* _Record extracts_:
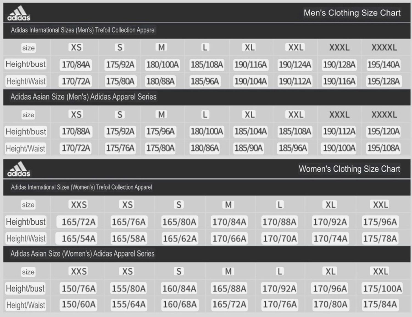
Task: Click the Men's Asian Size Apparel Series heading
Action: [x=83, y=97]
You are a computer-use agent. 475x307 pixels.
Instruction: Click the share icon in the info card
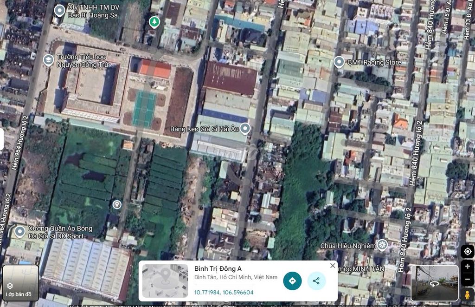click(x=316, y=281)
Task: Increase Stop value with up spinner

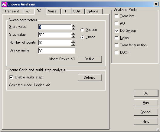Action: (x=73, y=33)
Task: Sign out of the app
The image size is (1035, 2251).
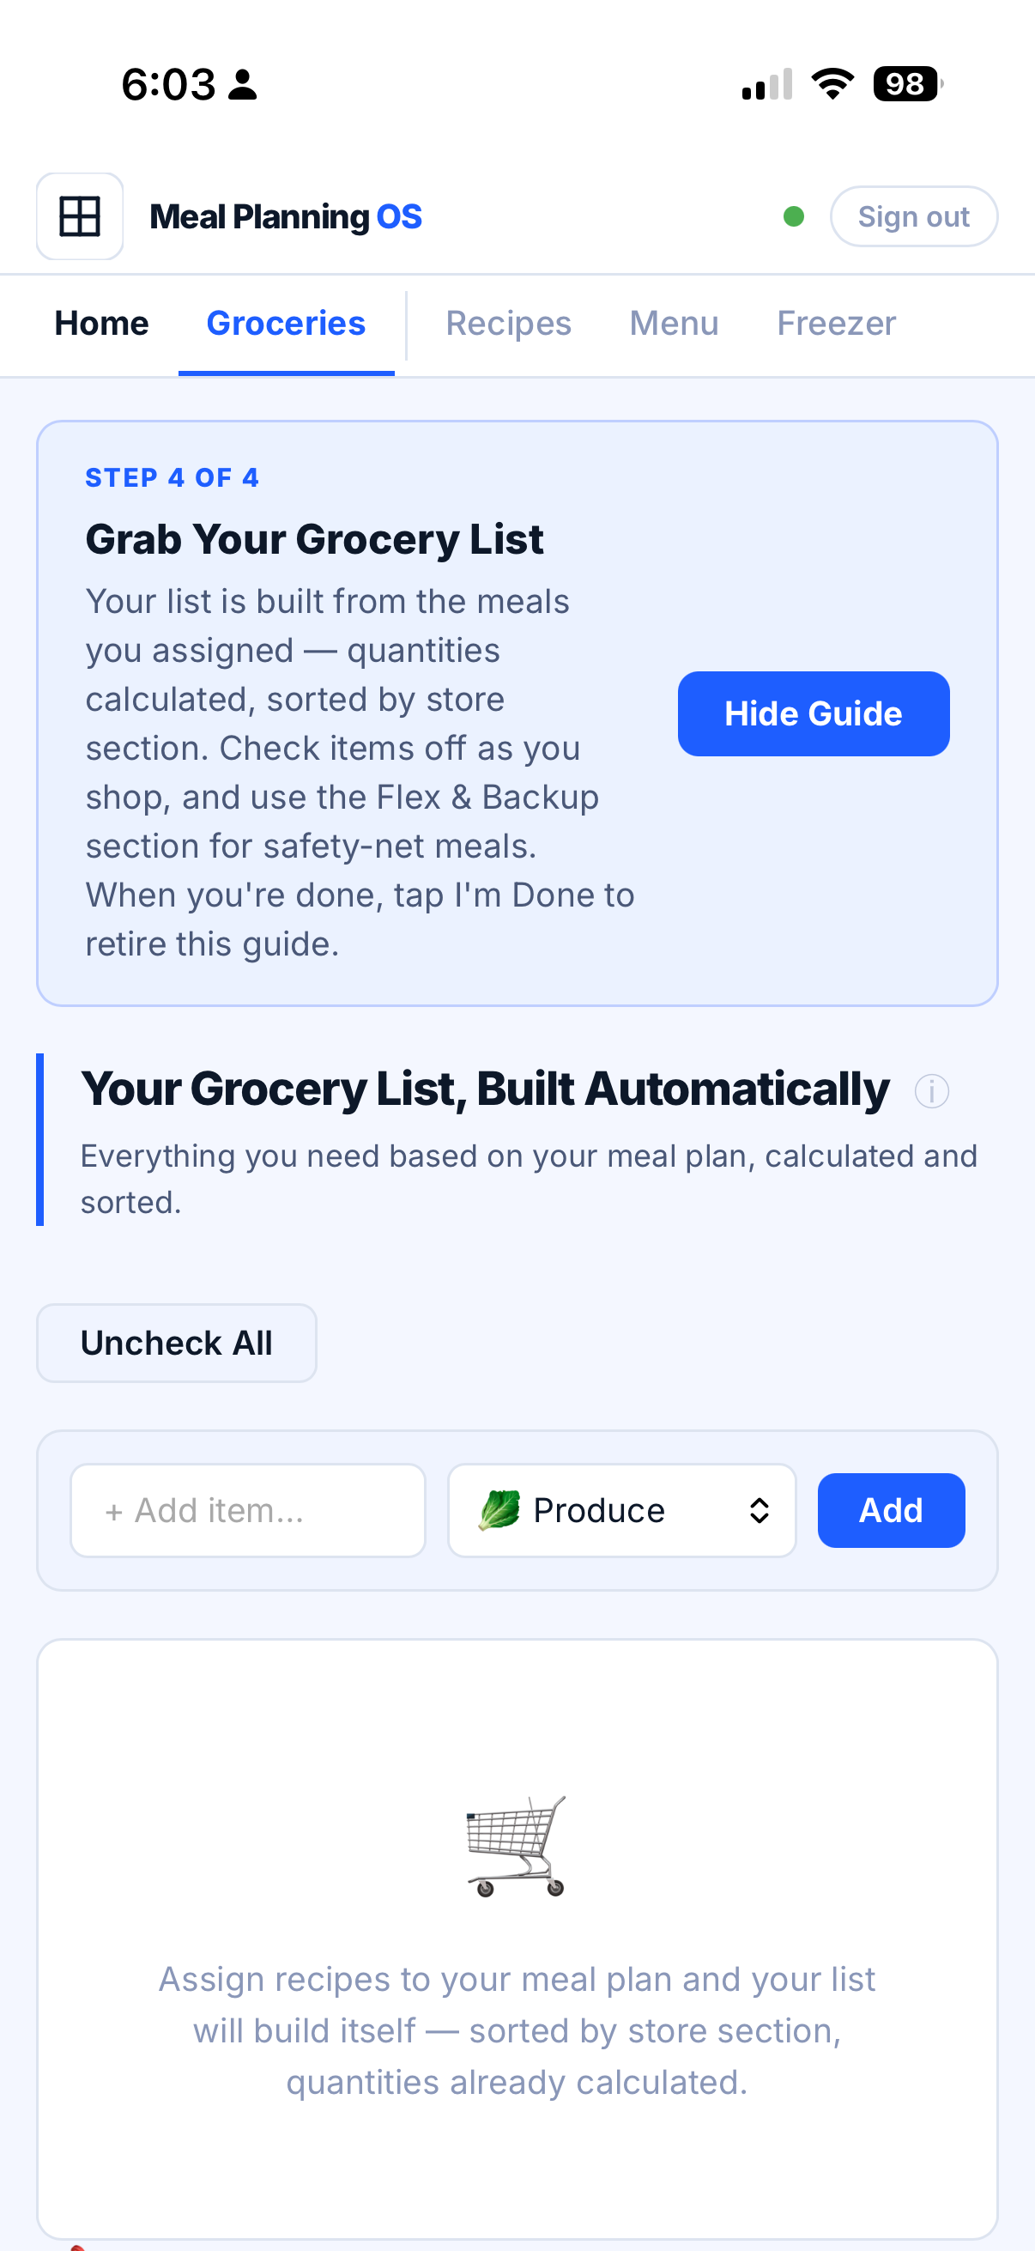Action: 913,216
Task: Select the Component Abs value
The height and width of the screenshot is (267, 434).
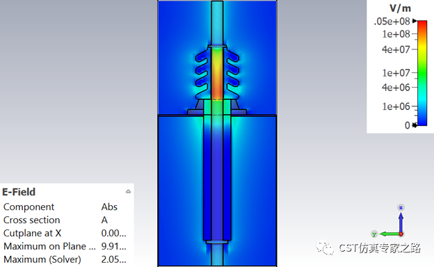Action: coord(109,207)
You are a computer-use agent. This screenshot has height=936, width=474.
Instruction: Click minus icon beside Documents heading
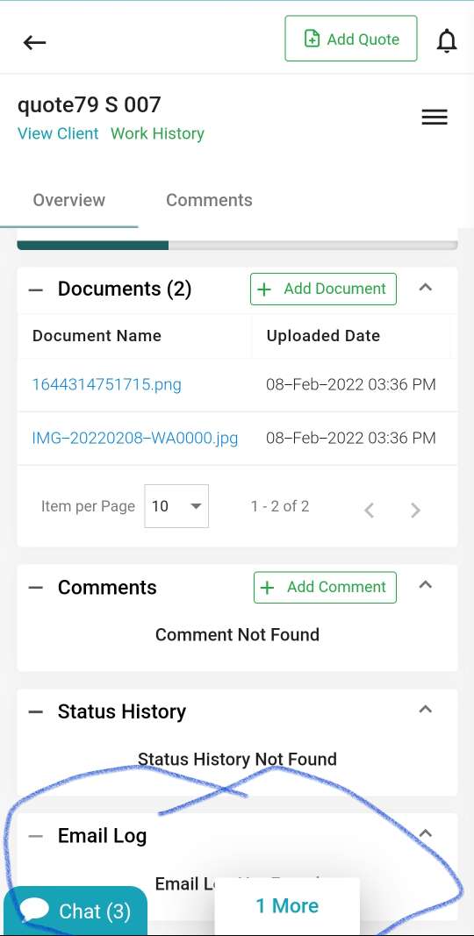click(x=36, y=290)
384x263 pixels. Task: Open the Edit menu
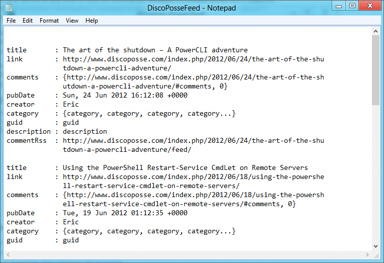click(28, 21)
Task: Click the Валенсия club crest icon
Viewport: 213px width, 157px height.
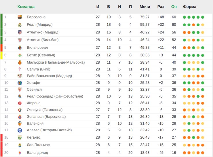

* _What needs to be done_:
Look above for the line containing "Task: Click the Валенсия club crest icon"; output that line and all lines after it through the last one exactly, without the pictures.

* _Output of the exercise_:
Task: Click the Валенсия club crest icon
Viewport: 213px width, 157px height.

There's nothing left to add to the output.